Given this validation, it was tested whether FXYD2 γA bead bound exosomes were enriched for insulin expression as part of its intra-exosomal cargo. In three normal subjects, the bead bound exosomes showed enrichment of insulin protein on Western blot (FIG. 59). Here plasma exosomes were isolated and incubated with FXYD2 γA antibody beads. The bead bound and unbound exosome fractions were analyzed on Western blot for insulin enrichment. In all three cases, the FXYD2 γA bead bound exosomes showed enrichment of exosomes, demonstrating the enrichment of islet beta cell exosomes from human plasma. Islet graft tissue served as positive control.

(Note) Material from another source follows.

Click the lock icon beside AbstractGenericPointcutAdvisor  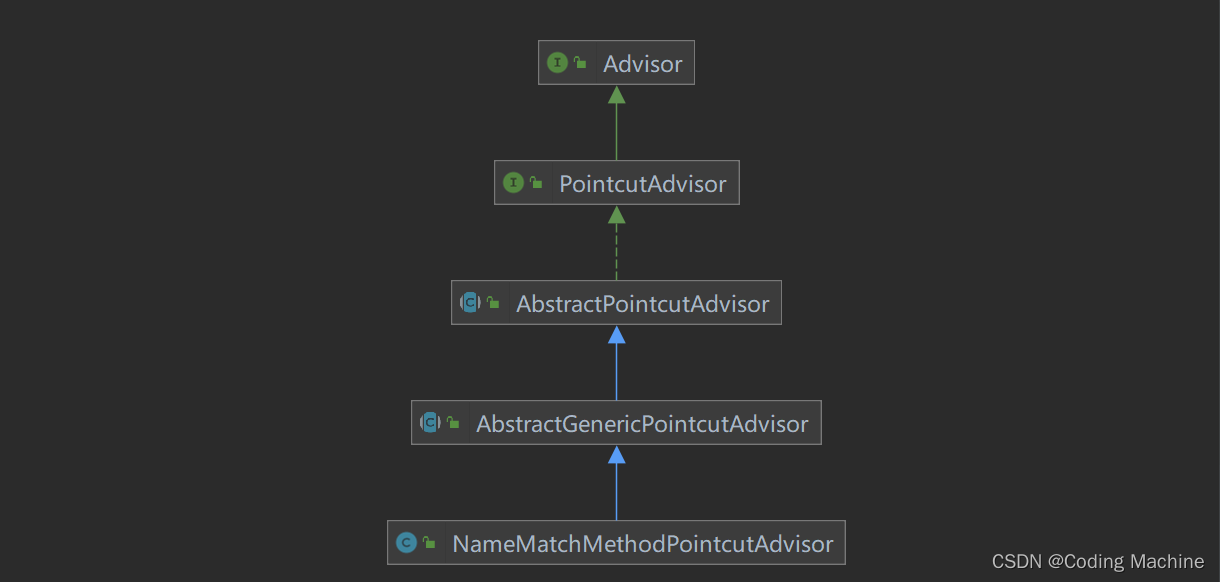click(x=453, y=423)
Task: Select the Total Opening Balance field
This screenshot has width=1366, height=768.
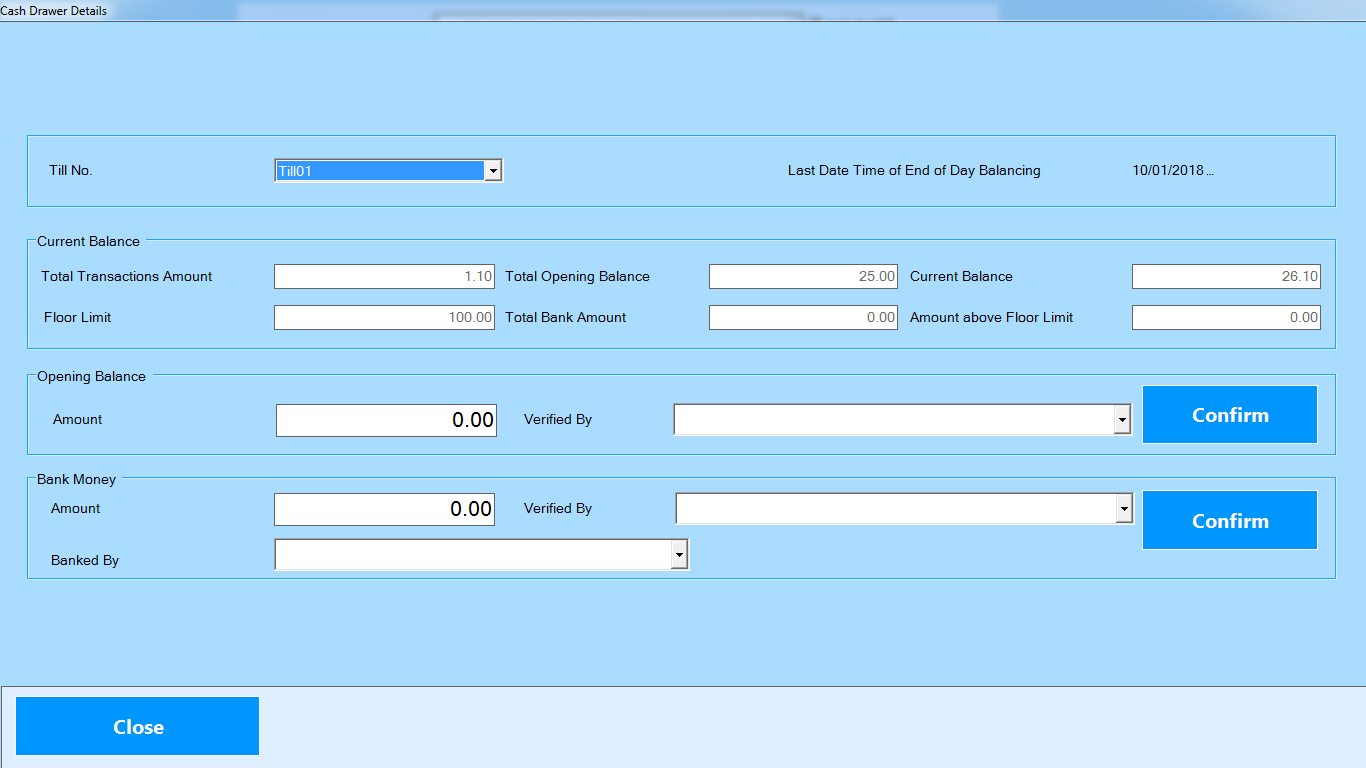Action: pos(803,277)
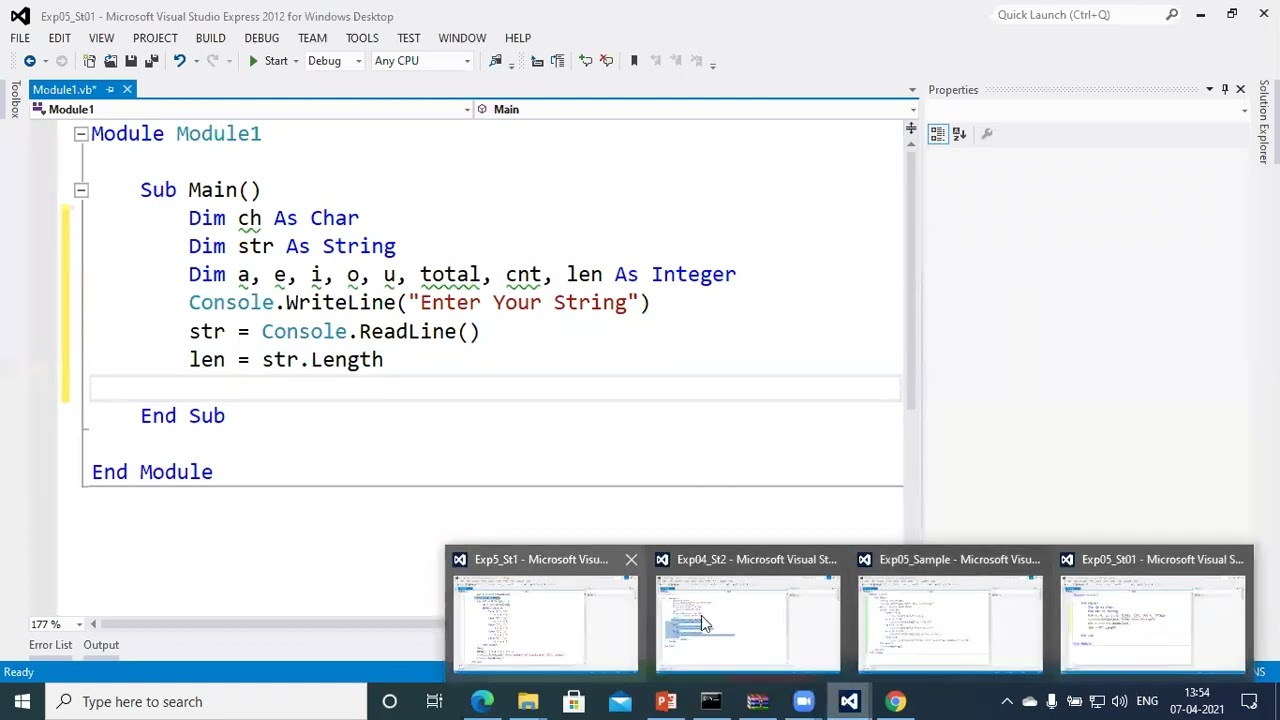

A similar analysis was conducted in a subject with type 1 diabetes, where it was found that the FXYD2 bound exosomes did not enrich for insulin expression, similar to the unbound exosomes. FIG. 60 presents a type 1 diabetic adult patient in early stage of the disease , it was assessed whether FXYD2γA antibody bead bound exosomes showed decreased expression of insulin as compared to normal subjects. Islet graft tissue served as positive control. FIG. 60A shows that FXYD2γA antibody beads do enrich for FXYD2γA protein as part of its protein cargo as demonstrated by the fact that as compared to the unbound fraction, the FXYD2γA bound fraction eluted exosomes showed high expression of FXYD2γA. In FIG. 60B, FXYD2γA bound and unbound exosomes were analyzed for insulin expression. Neither the bound nor the unbound exosome fractions enriched for insulin expression. This shows that type 1 diabetic patients express lower levels of beta cell exosomes containing insulin even at the early stages of the disease.

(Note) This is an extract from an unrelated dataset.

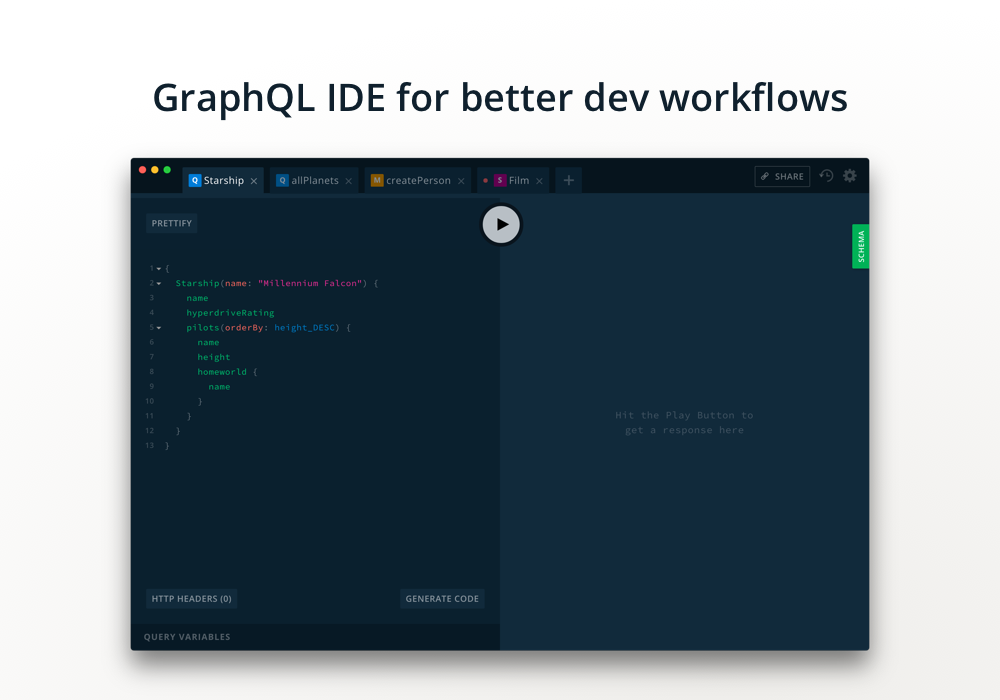1000x700 pixels.
Task: Open the HTTP HEADERS panel
Action: click(191, 598)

It was also noted that FXYD2 γA positive exosome profiles change with glucose stimulation, as evidenced by proteomic profiles that were recently performed looking at the proteomic cargo in FXYD2 γA bead bound exosomes under conditions of fasting versus stimulation with a carbohydrate rich diet (Table 9). Changes were seen in the proteomic cargo with carbohydrate stimulation.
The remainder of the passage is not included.